====== Exercise data
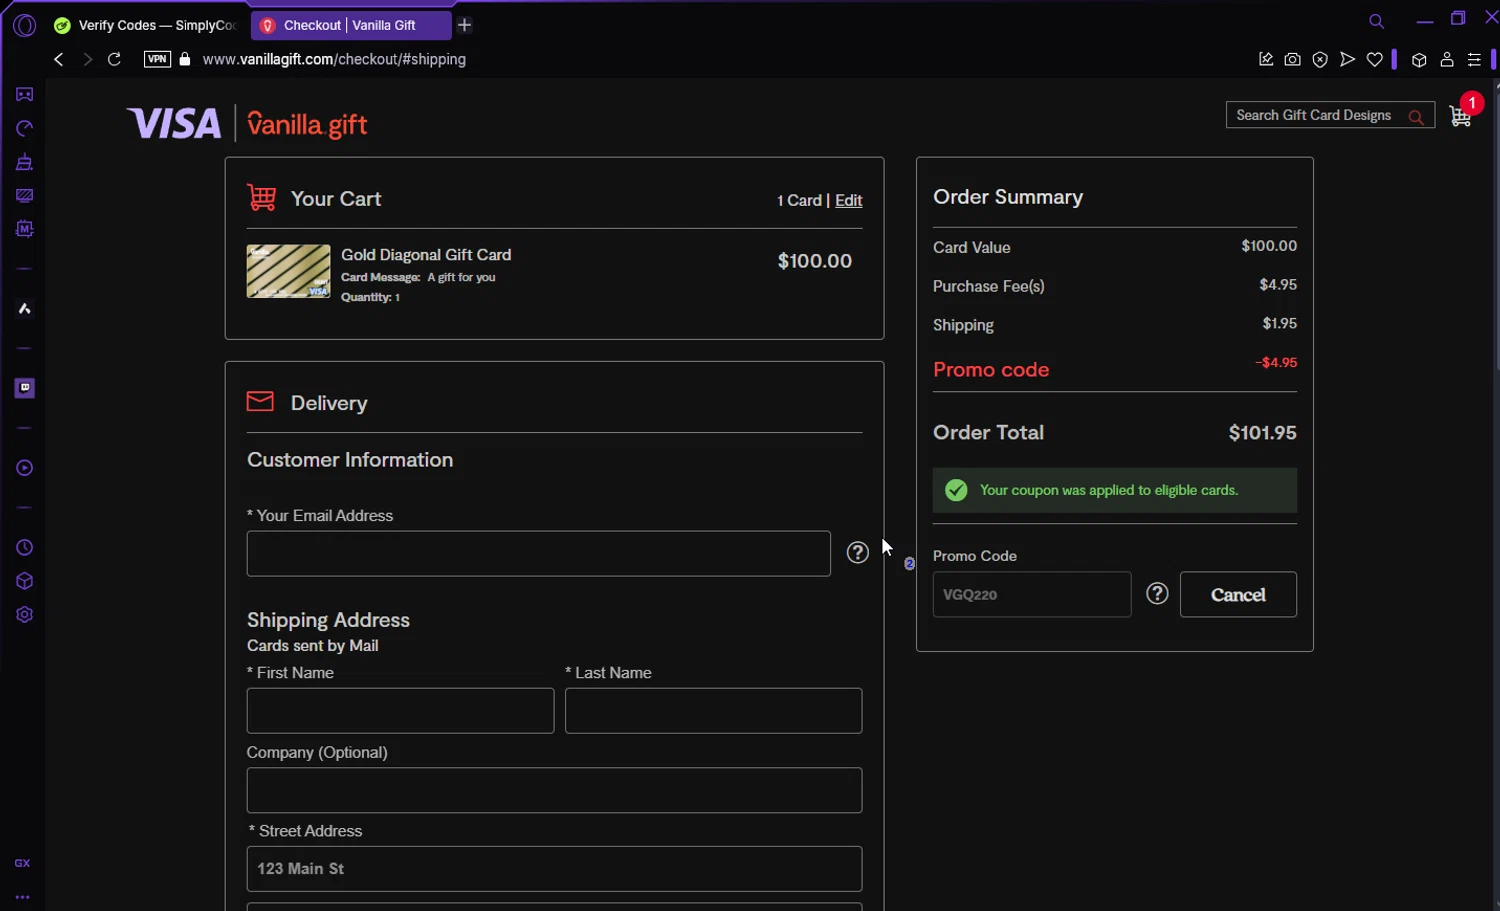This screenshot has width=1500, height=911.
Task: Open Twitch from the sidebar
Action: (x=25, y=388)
============
====== Exercise data
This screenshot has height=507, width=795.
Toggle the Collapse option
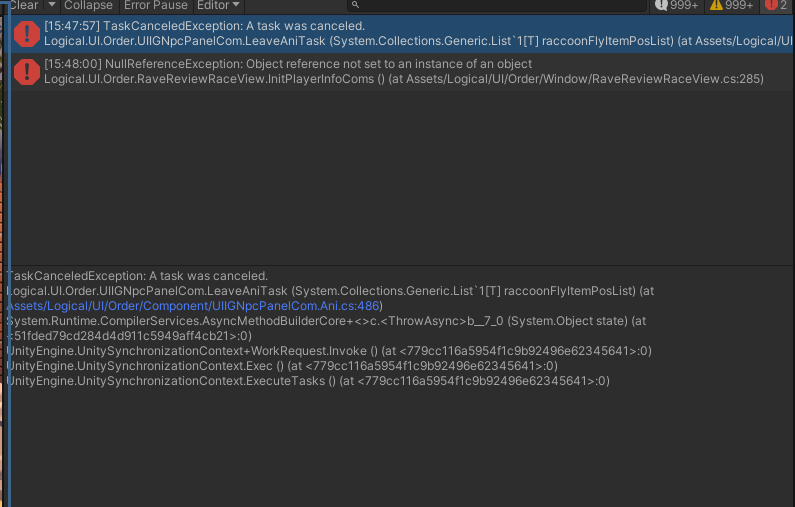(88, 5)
============
====== Exercise data
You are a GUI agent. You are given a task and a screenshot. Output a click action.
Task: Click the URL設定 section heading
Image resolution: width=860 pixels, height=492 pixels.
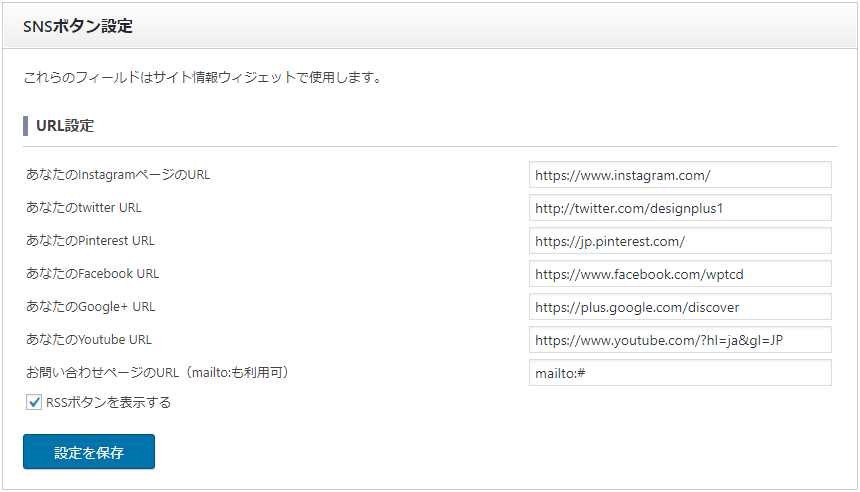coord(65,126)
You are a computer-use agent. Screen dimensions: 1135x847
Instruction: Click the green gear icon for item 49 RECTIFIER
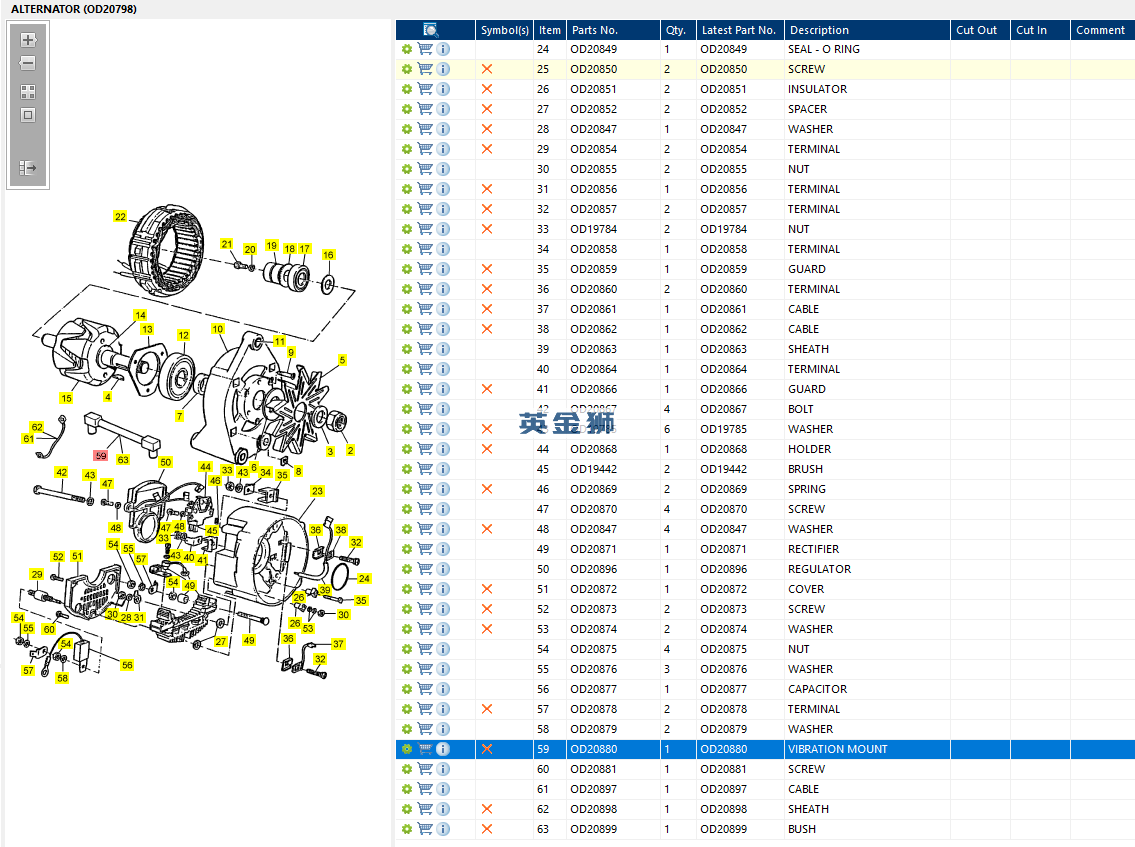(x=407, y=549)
============
▶ _Your instructions_: Where a line in the records above contains the string "agent", copy that line.

▶ _Result_:
You are a GUI agent. You are given a task and a screenshot. Output a click action.
You are a computer-use agent. Screen dimensions: 1135x847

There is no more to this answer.